Refletimos sobre o Desporto em muitos campos, mas permitam-me que me fixe naquele que reputo de mais importante – o desporto como escola de valores. Nos tempos que correm, em que os Portugueses se encontram um pouco zangados com a sua grei, o desporto pode funcionar como lenitivo para existências tocadas inexoravelmente pelo lastro da dificuldade.

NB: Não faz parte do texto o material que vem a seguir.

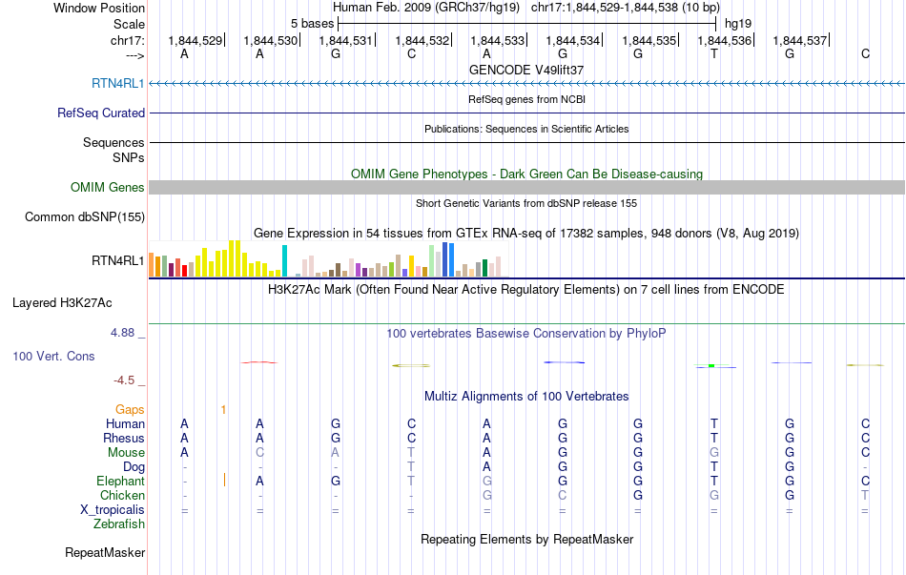The image size is (906, 575).
Task: Click the OMIM Genes gray bar
Action: (x=526, y=187)
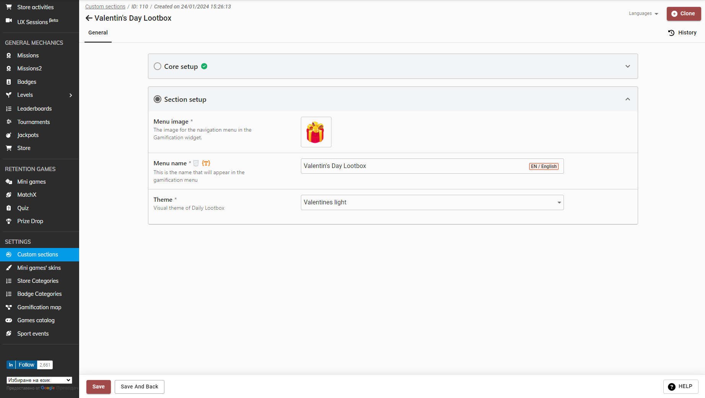Click the translation {T} icon next to Menu name

[x=206, y=163]
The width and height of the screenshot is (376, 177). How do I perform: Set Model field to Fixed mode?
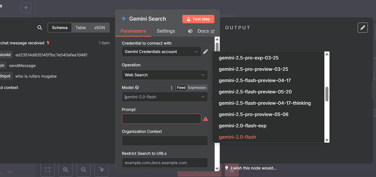[x=181, y=88]
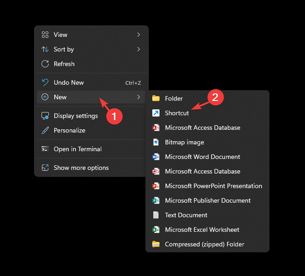The image size is (305, 276).
Task: Click the Text Document page icon
Action: tap(156, 215)
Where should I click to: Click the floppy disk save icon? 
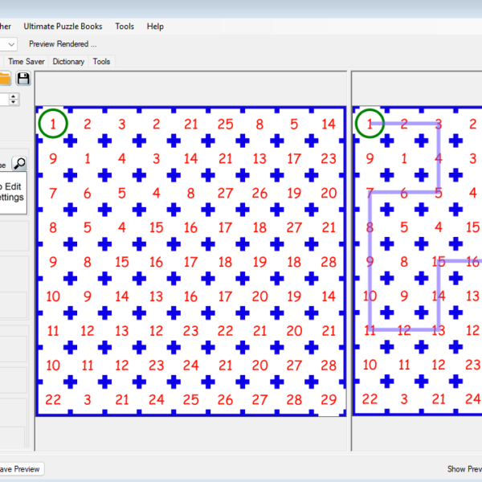[x=23, y=78]
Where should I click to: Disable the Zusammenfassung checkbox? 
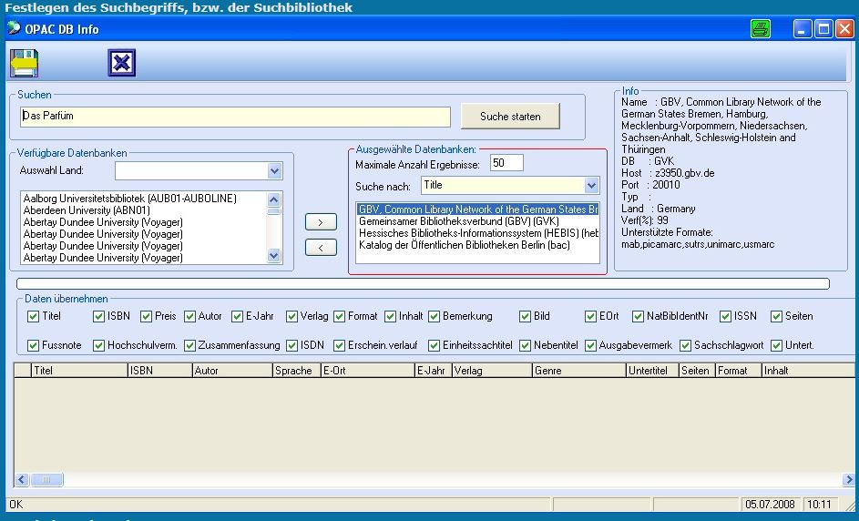pyautogui.click(x=190, y=345)
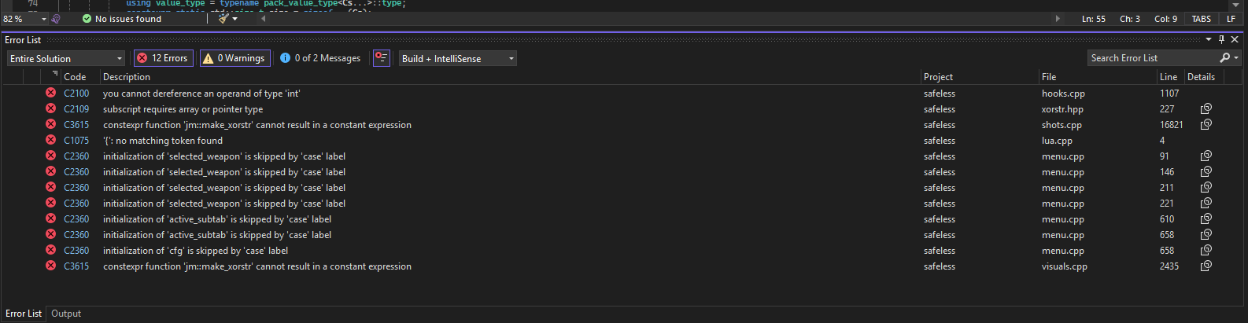Open the Entire Solution scope dropdown
Image resolution: width=1248 pixels, height=323 pixels.
pyautogui.click(x=66, y=58)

Não, não quero o Desporto como ópio do povo. Não quero que o Desporto nos faça esquecer a dureza do quotidiano. Essa está-nos marcada no sangue e alma. O que quero é que o Desporto se constitua como prémio que merecemos por sermos capazes de suportar com estoicismo o nosso destino. Desporto como catalisador de vontades e ilusões que nos permitam cada vez mais acreditar no nosso porvir. Desporto como escola de vida e cidadania, reflexão e temperança, superação e valor.

Os valores do Desporto, malgrado as malfeitorias que o reduzem e empobrecem, devem funcionar como referenciais de elevação para todas as atividades humanas. A trilogia Olímpica – Citius, Altius, Fortius, não deve ser encarada somente na perspetiva desportiva, mas também humana. Mais rápido, mais alto e mais forte, ultrapassando a mera conotação física, engloba uma pulsão de autossuperação que se estende para todas as atividades e funções humanas.

O Desporto transporta imensas metáforas da vida.

Saibamos recusar aquelas que nos tornam mais pequenos e assumamos como referenciais aquelas que nos elevam em humana dignidade”.